• **TEXT SECTION**

This brings me to the fourth reason for ICL's popularity: ICL as a foreign policy tool. Setting up an international justice system is less controversial than humanitarian intervention and any other measure that would violate state sovereignty. According to Kenneth Anderson, ‘[i]nternational criminal law emerged partly because great powers saw it as an alternative to more forceful action in situations of massive human rights violations – but in which they could not see their individual interests in intervening directly’.16 There is truth in Anderson's observation. The Rwanda tribunal was set up by the Security Council partly to make up for its failure to provide peacekeeping troops with robust powers to prevent the genocide. There is still the reflex of setting up international justice systems in situations where intervention proves impossible or inappropriate. Think of the initiative, to set up an ad hoc tribunal for Syria. More recently, the Netherlands proposed that the Security Council set up an ad hoc Tribunal to prosecute and adjudicate persons (allegedly) responsible for the downing of the Malaysian passenger jet in Ukraine, causing the death of 289 passengers. While there is every reason to identify and punish those who are responsible for gross human rights violations in Syria and those who fired the rocket that hit the Malaysia plane, it is not self-evident that setting up Tribunals is looked at as the appropriate remedy. ICL does not have a strong record in terms of conflict-solving abilities. Against this background, Frederic Mégret's description of ICL as ‘palliative to sovereign failure’ rings true.17
These four factors – (i) ICL's novelty; (ii) its openness, or phrased negatively, ‘instability’; (iii) norm entrepreneurialism; and (iv) the ability to push an ideology and political agenda – explain the interest in ICL scholarship. These different agendas, however, pull the field of ICL in different directions. Darryl Robinson, in a seminal paper published by LJIL in 2010, referred to this as the ‘identity crisis’ of ICL. ICL absorbs contradictory narratives; the liberal criminal justice narrative is at one end of the spectrum and human rights activism, endorsing prosecution as the ‘fulfilment of the victims’ human right to a remedy’, at the other end. ICL's popularity comes with great expectations. Inevitably this carries the risk of disappointment in case ICL does not ‘deliver’. It is a fact of common knowledge that there is disappointment and even disillusion over the slow pace of justice at the ICC. The non-arrest of high-level defendants such as Al Bashir, the withdrawal of the case against Kenyatta and the recent announcement of South Africa that it is reconsidering its membership of the ICC all feed into a growing feeling of discontentment.
Against this background of heterogeneity, of different agendas and narratives, of growing disillusion with ICL's performance, scholarship has a role to play. ICL scholarship should be more than just dissecting legal provisions and commenting on judgments. ICL needs scholarship that tests assumptions underlying the international criminal justice system, if only to temper expectations. It needs scholarship that engages with those pushing a normative, idealist or political agenda. It needs scholarship that studies the system in its context and uncovers the political and social reality behind the norms.

• **GOAL**
Repeat the passage on international criminal law word for word, everything from "Against this background of" down to "behind the norms.". The material that comes next is separate and has no connection to the passage on international criminal law.

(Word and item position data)
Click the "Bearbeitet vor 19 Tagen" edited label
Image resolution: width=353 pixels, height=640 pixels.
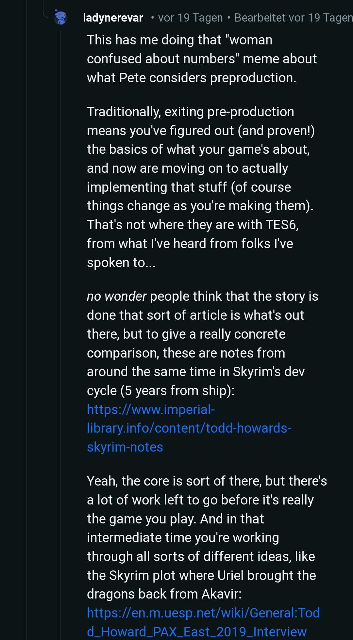(x=294, y=18)
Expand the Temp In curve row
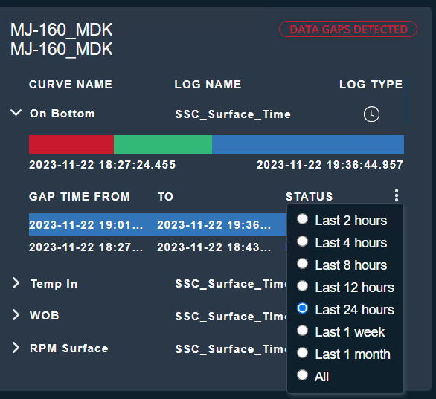The image size is (436, 399). 16,283
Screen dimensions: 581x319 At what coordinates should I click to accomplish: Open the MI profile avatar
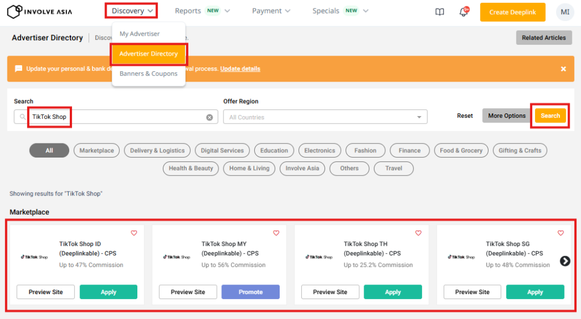pyautogui.click(x=565, y=12)
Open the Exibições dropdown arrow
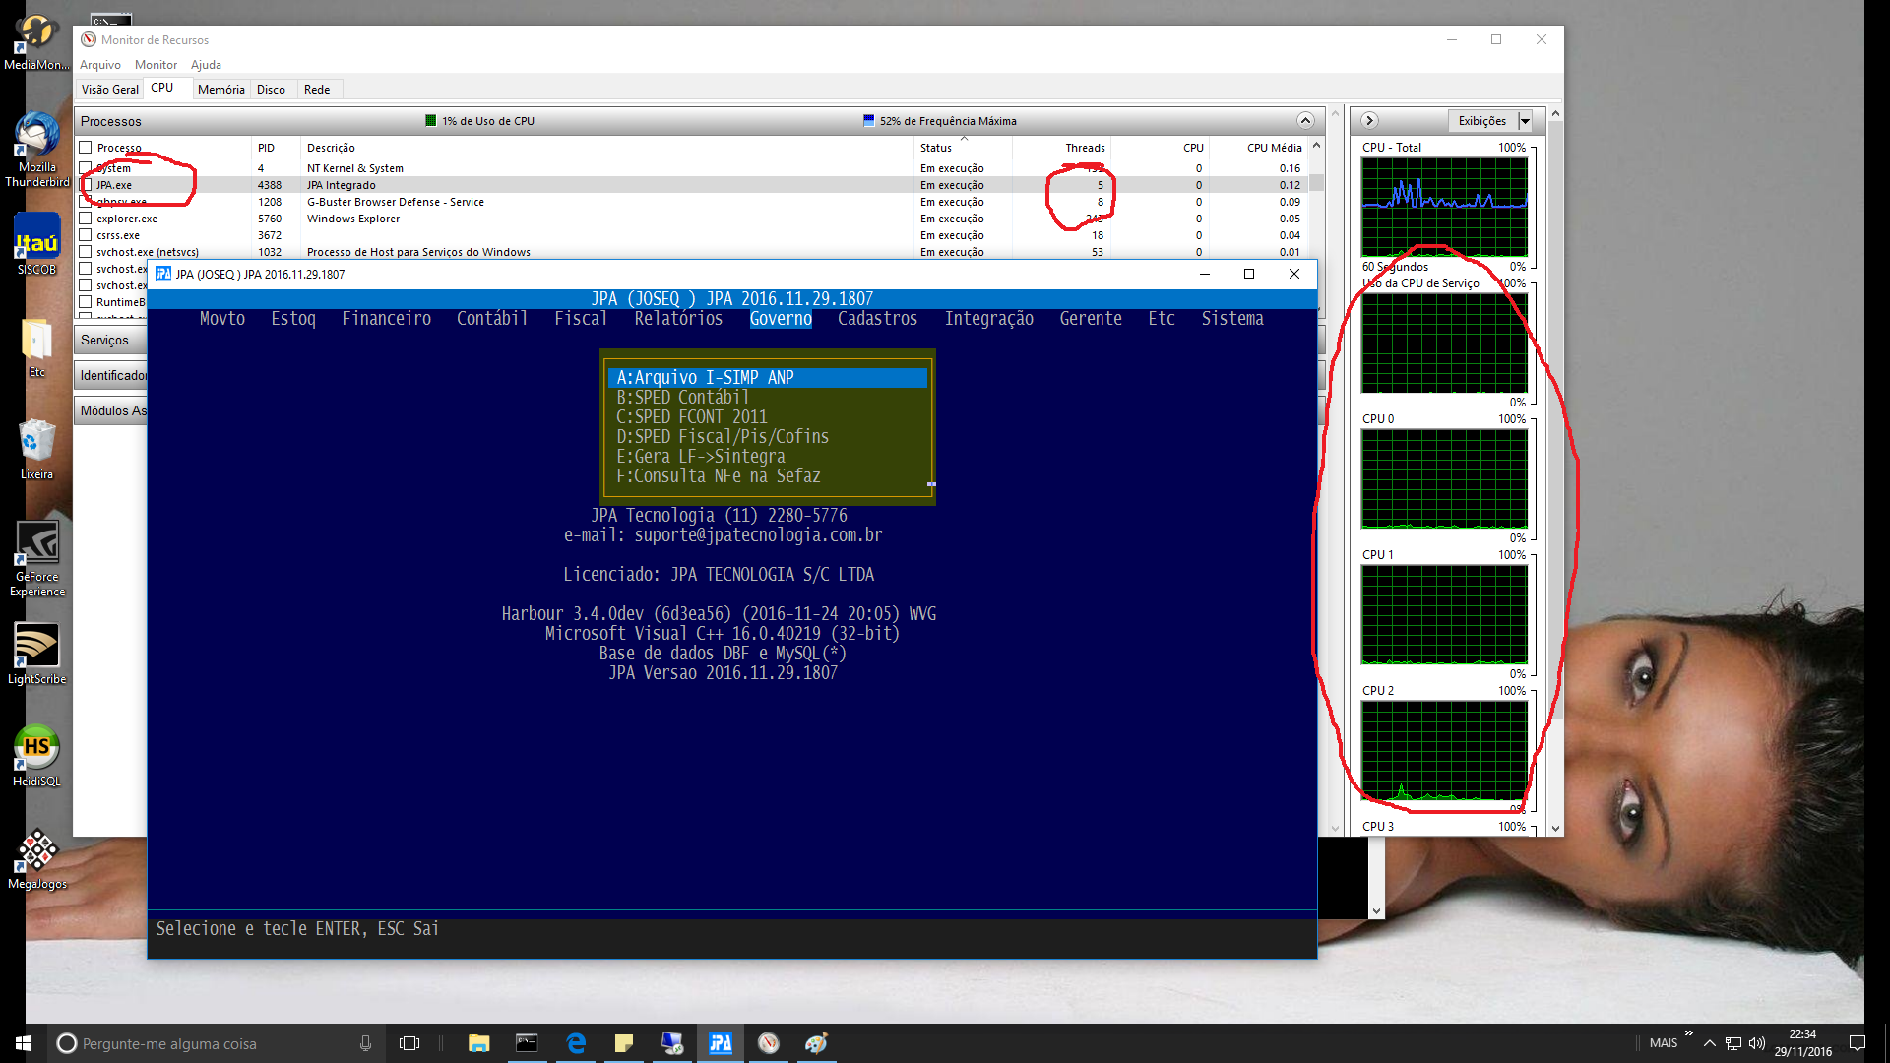 click(1525, 121)
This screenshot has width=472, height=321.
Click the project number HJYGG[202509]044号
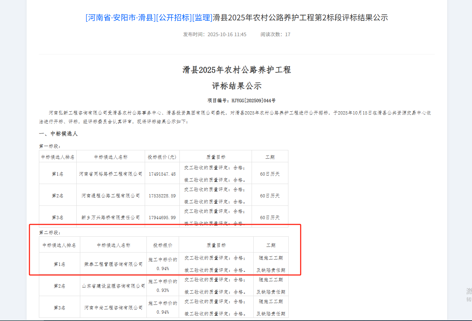click(x=253, y=100)
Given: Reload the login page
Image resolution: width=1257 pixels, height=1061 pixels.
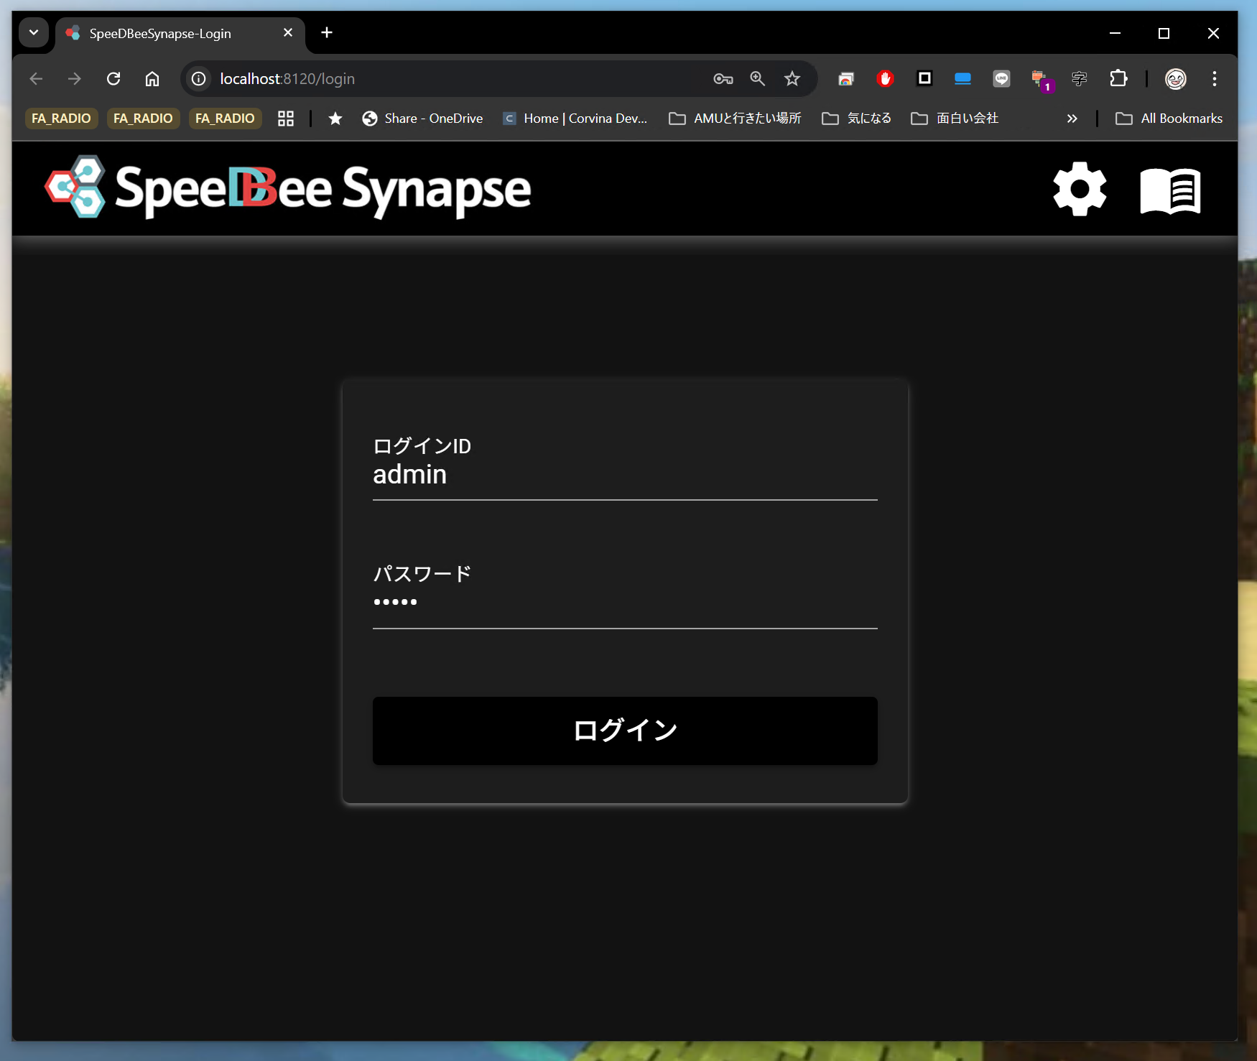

• **ANSWER FOR THE TASK**
Against this background of heterogeneity, of different agendas and narratives, of growing disillusion with ICL's performance, scholarship has a role to play. ICL scholarship should be more than just dissecting legal provisions and commenting on judgments. ICL needs scholarship that tests assumptions underlying the international criminal justice system, if only to temper expectations. It needs scholarship that engages with those pushing a normative, idealist or political agenda. It needs scholarship that studies the system in its context and uncovers the political and social reality behind the norms.